Riots have erupted in Burundi's capital over the president's decision to stand for a third electoral term, raising fears that violence could become ethnicised.
On April 25 Burundi's leading political party, CNDD-FDD endorsed current president Pierre Nkurunziza as their candidate in the national election on 26 June. This meant Nkurunziza would be standing for a third term, despite the constitution only allowing a president to be elected for two terms.
Opposition supporters took to the streets of the capital Bujumbura to demonstrate against a decision that was seen as being unconstitutional. Reports suggest that at least 12 people have been killed in the protests, although the police say the figure is lower, but the disturbance continued throughout the week. The United Nations said today that nearly 40,000 refugees have fled into neighbouring Rwanda, Tanzania and the Democratic Republic of Congo in the last month.
Nkurunziza argues that his first five-year term doesn't count as, owing to the transitional process at the end of the civil war, he was chosen by parliament and not the people of Burundi. Yesterday the constitutional court ruled in his favour, although there are widespread reports that members of the court were pressured into agreeing with the President. The court's vice-president fled to Rwanda because he refused to sign the ruling.
The foreign and commonwealth office said in a statement today: "Reports of intimidation against members of the Constitutional Court do not give the impression of an independent court that was able to come to an impartial decision. This is not in the best interests of Burundi or its people."
US Secretary of State John Kerry called on Nkurunziza to abandon his election plans. On Monday he told reporters: "We are deeply concerned about President Pierre Nkurunziza's decision, which flies directly in the face of the constitution of this country."
The Burundian government has described the protests as "insurrection". Police arrested leading human rights activist Pierre Claver Mbonimpa and Human Rights Watch said on Friday that more than 400 people had been detained.
It is the worst uprising in the country since the end of the 13-year civil war in 2005, in which an estimated 300,000 people died. Since independence in 1962 there have been ongoing tensions between the Hutu and Tutsi populations, leading to fierce violence between the two ethnic groups in 1972 and again in the 1990s.
There are fears that the protests could spread and that they could become ethnicised.
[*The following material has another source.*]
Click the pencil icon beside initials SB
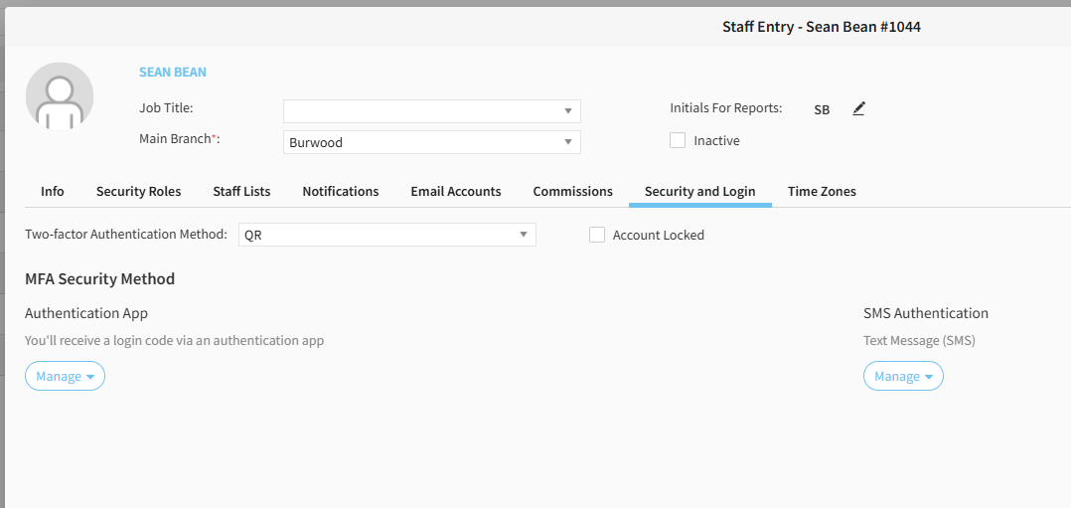The image size is (1071, 508). pyautogui.click(x=859, y=108)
But Simon Guillebaud, the founder of Great Lakes Outreach who has lived in Burundi for 16 years, told Christian Today that Burundi has "moved on" from ethnic conflict, although he said there are "a few people who are trying to make it an ethnic issue."
Speaking of the situation before the protests, he said the Arusha peace agreement, signed in 2000, and the subsequent constitution had been effective in making Tutsis feel safe. He added that the political parties were not divided along tribal lines.
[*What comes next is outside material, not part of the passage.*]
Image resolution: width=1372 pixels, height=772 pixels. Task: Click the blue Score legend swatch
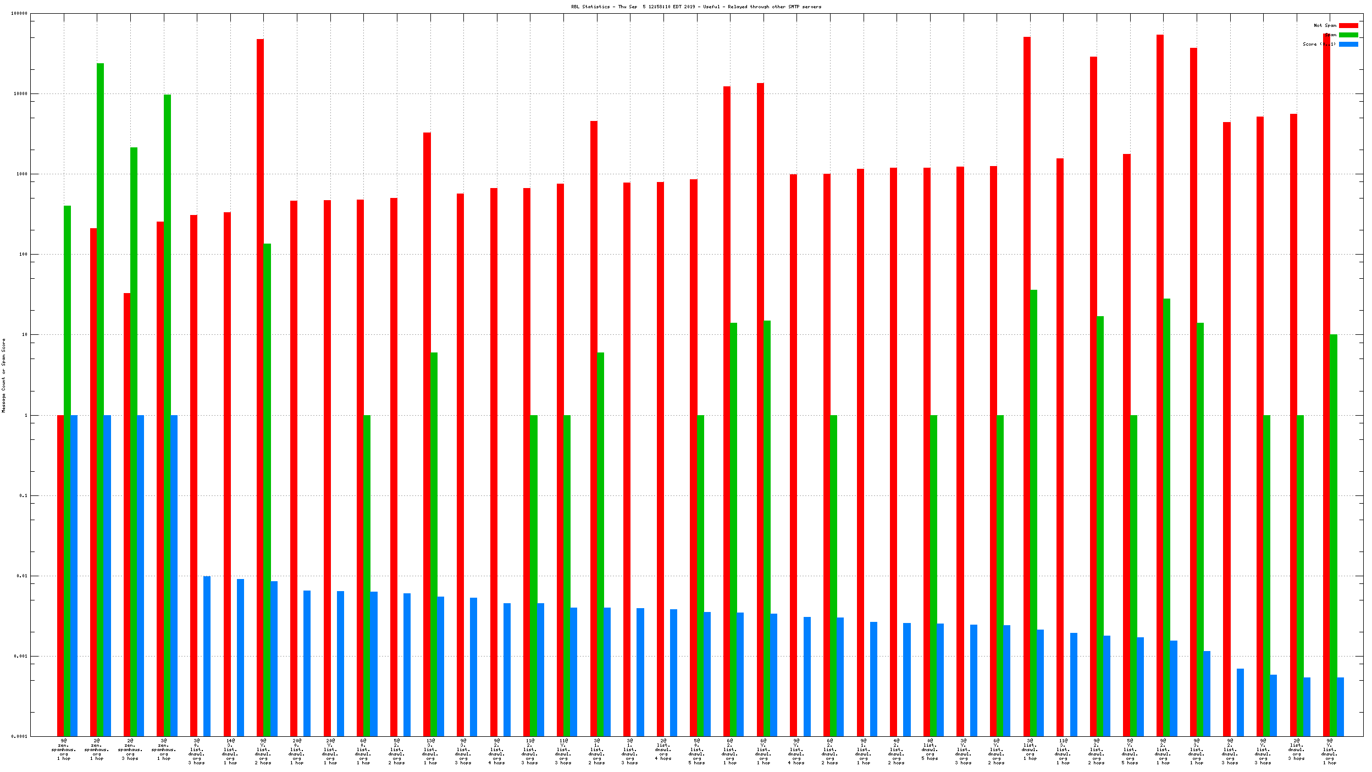1348,44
"What we've experienced has been less than Baltimore," Guillebaud said, criticising John Kerry's remarks for being "out of order". He said that the international press had been "more alarmist than the realities on the ground."
Even so, Guillebaud wrote on his blog last week: "There is great fear in the air. It's impossible to predict how things will pan out, and whether this might be quickly resolved or drag on for ages and even spill over into other nations. Optimists are few and far between, and the stakes are incredibly high for the nation and beyond."
In a message to supporters on Saturday he said that demonstrators had set up barricades on their street but they had not been targeted but had spoken with the protestors. He added: "We'd obviously prefer constant calm, but sometimes a storm comes along. Whether for us that's this Monday or not, God has done so many amazing things in Burundi over the years. Some of his finest troops are Burundian. So let's continue to be in faith, not in fear, recognising the realities but pleading with and trusting God for breakthroughs and solutions that through our own eyes are hard to discern as things stand."
The World Council of Churches and the All Africa Conference of Churches issued a joint statement calling for peaceful dialogue and prayer for the nation. "The current atmosphere of division places in jeopardy the peace agreement which has aimed at bringing an end to conflict," they said in the statement. "While reasonable people may differ on the specifics of the road ahead, it is essential that violence cease and dialogue be re-established, so that justice may prevail.
"Beyond the issues at play in the current confrontation, it is not only the peace and security of Burundians which are at stake but also the stability of the Great Lakes region."